- _WHAT TO PRODUCE_: Give back exactly the stretch of data below from the line holding "Tiếng Anh Theo Lớp (150, 149)" through the line holding "[[TOP 08] Trung", both ends included, and leave the remaining lines out.

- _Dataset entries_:
╭──
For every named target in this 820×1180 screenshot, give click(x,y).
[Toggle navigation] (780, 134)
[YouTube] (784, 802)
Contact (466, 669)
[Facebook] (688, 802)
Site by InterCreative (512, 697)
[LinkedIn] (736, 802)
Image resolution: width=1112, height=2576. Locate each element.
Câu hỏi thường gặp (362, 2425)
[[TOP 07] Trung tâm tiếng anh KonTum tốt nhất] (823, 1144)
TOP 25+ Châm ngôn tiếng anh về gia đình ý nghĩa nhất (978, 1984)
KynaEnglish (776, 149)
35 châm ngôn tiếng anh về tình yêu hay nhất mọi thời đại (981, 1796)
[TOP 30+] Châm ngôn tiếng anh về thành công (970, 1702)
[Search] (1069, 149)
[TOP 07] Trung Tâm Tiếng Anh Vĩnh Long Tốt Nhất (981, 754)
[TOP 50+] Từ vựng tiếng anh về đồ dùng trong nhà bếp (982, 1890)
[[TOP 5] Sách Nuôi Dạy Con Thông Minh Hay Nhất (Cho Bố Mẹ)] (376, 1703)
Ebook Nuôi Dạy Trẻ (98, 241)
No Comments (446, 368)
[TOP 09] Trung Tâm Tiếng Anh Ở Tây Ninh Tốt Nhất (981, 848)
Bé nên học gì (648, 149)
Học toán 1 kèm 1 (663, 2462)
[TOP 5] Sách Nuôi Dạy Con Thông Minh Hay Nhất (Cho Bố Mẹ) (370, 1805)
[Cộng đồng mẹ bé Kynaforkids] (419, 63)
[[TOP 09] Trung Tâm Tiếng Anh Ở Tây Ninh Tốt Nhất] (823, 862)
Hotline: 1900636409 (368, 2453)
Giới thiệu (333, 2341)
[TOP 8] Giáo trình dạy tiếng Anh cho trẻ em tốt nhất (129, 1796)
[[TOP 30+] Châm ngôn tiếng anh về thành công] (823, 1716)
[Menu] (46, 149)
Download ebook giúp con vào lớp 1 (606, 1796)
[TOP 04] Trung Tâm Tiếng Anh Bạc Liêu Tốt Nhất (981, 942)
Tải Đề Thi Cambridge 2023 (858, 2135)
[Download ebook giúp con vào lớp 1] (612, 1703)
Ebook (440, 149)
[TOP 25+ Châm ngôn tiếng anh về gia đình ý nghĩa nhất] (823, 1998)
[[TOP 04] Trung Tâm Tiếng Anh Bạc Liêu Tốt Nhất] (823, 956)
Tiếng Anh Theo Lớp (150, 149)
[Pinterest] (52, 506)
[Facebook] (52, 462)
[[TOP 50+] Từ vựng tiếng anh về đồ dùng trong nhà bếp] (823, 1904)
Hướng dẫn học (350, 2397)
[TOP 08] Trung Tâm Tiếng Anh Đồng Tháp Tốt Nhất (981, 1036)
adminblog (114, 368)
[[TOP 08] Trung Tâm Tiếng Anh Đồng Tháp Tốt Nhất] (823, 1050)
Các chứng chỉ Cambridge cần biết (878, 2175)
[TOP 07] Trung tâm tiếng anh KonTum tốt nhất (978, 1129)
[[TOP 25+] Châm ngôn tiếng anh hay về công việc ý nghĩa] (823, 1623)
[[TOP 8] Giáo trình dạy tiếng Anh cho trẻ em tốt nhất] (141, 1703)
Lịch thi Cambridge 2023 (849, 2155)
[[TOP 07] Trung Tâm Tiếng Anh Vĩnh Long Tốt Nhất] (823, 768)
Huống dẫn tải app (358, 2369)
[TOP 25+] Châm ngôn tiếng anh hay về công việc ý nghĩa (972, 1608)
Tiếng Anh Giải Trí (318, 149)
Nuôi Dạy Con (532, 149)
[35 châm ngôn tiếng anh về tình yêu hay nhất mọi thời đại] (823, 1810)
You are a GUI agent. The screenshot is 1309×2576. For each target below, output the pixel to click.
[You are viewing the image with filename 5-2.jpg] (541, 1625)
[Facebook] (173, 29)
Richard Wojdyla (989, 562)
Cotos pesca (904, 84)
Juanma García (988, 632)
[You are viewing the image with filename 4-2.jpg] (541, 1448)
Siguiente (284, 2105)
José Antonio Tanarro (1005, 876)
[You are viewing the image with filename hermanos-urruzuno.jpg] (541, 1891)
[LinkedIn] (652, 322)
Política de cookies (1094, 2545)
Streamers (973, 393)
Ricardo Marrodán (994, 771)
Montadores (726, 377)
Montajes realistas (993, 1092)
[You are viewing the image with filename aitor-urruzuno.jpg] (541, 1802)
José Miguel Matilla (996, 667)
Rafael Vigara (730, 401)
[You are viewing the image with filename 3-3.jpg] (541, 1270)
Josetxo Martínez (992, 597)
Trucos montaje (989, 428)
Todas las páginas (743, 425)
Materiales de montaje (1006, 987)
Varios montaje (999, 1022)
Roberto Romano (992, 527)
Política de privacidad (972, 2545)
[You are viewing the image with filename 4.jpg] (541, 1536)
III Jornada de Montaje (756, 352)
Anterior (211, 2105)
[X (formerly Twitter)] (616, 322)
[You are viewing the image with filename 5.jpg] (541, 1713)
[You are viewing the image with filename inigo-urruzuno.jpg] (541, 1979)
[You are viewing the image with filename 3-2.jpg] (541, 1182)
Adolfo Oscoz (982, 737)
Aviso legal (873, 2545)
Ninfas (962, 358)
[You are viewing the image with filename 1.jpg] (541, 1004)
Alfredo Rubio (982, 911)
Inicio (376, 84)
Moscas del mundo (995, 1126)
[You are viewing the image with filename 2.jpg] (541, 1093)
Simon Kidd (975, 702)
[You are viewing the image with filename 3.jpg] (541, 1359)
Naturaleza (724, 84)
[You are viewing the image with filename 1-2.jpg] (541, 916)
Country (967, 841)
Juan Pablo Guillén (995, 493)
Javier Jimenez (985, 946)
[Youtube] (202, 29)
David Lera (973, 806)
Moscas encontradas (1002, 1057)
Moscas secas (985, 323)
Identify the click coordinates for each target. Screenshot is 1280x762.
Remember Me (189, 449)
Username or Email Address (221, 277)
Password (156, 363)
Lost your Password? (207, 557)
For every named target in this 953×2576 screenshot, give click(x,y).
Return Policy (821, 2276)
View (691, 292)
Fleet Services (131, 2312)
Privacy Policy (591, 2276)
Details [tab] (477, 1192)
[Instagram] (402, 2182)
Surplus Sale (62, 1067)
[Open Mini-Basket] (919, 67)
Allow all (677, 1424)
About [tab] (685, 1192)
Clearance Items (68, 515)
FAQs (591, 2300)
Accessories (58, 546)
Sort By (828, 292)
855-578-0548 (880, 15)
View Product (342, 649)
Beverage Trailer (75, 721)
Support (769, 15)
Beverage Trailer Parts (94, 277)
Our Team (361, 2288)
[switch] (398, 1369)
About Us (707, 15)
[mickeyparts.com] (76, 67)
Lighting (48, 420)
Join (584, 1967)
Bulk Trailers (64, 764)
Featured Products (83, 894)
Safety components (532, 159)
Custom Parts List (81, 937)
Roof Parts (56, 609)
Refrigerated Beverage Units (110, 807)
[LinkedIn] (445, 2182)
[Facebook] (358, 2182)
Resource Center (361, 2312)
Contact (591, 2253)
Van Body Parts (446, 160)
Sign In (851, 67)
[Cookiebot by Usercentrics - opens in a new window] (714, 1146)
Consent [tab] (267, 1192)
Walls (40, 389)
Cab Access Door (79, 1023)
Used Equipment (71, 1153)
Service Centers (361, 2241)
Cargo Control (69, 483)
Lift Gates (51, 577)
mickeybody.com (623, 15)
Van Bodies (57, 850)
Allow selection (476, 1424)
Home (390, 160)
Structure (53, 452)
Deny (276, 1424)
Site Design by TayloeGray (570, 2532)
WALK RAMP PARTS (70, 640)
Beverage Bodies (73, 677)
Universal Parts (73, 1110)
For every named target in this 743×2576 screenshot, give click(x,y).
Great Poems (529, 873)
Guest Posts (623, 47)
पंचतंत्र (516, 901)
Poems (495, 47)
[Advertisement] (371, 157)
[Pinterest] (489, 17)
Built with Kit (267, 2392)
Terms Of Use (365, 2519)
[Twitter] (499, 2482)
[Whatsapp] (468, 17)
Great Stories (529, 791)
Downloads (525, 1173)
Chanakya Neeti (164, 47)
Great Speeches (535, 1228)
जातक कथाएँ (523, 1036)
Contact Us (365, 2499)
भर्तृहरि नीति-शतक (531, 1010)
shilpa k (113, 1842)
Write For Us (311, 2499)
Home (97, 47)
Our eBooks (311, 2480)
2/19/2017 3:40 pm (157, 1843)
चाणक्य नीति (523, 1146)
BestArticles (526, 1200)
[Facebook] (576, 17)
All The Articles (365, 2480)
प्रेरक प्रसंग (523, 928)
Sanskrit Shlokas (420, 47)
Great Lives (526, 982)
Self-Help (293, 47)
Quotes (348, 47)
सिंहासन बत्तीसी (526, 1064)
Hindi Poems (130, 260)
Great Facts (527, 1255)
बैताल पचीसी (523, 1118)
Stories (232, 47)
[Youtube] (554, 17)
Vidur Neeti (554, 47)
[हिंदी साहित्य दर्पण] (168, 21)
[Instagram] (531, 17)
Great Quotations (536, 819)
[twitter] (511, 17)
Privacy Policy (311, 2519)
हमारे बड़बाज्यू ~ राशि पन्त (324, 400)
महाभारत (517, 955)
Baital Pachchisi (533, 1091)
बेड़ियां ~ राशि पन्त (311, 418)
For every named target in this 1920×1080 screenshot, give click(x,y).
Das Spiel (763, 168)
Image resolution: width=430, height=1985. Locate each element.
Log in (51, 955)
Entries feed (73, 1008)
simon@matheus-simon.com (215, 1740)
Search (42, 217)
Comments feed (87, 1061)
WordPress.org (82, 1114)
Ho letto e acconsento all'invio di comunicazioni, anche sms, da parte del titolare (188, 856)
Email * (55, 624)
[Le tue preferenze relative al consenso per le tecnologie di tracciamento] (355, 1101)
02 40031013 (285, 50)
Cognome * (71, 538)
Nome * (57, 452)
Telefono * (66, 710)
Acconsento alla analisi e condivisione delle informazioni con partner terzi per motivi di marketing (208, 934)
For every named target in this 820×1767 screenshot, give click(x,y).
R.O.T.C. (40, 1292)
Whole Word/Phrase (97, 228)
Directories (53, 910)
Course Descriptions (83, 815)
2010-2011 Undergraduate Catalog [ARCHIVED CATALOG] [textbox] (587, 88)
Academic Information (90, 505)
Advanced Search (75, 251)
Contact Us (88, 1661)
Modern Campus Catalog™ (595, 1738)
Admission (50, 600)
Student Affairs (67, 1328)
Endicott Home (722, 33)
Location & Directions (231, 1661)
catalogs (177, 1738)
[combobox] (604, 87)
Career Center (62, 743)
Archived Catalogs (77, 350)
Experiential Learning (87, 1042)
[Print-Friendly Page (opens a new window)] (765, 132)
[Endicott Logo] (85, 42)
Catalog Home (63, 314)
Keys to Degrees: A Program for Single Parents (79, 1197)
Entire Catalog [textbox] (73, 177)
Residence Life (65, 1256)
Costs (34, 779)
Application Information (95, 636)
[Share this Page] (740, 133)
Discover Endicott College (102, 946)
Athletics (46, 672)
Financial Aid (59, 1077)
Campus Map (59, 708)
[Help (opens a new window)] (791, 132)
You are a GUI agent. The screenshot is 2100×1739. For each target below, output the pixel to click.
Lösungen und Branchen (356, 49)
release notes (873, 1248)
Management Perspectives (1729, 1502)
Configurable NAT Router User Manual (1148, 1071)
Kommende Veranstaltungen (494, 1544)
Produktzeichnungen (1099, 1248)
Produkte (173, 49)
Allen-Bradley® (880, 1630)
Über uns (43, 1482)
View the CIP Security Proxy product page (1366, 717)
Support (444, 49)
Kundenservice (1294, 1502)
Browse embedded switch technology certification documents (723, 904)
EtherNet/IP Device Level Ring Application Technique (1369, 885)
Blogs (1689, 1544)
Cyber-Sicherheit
╰──
- _YOUR SOLUTION_:
Tiếng Anh Theo Lớp (150, 149)
[Pinterest] (52, 506)
[Facebook] (52, 462)
[[TOP 50+] Từ vựng tiếng anh về đồ dùng trong nhà bếp] (823, 1904)
Hướng dẫn học (350, 2397)
[TOP 08] Trung Tâm Tiếng Anh Đồng Tháp Tốt Nhất (981, 1036)
adminblog (114, 368)
[[TOP 08] Trung Tâm Tiếng Anh Đồng Tháp Tốt Nhất] (823, 1050)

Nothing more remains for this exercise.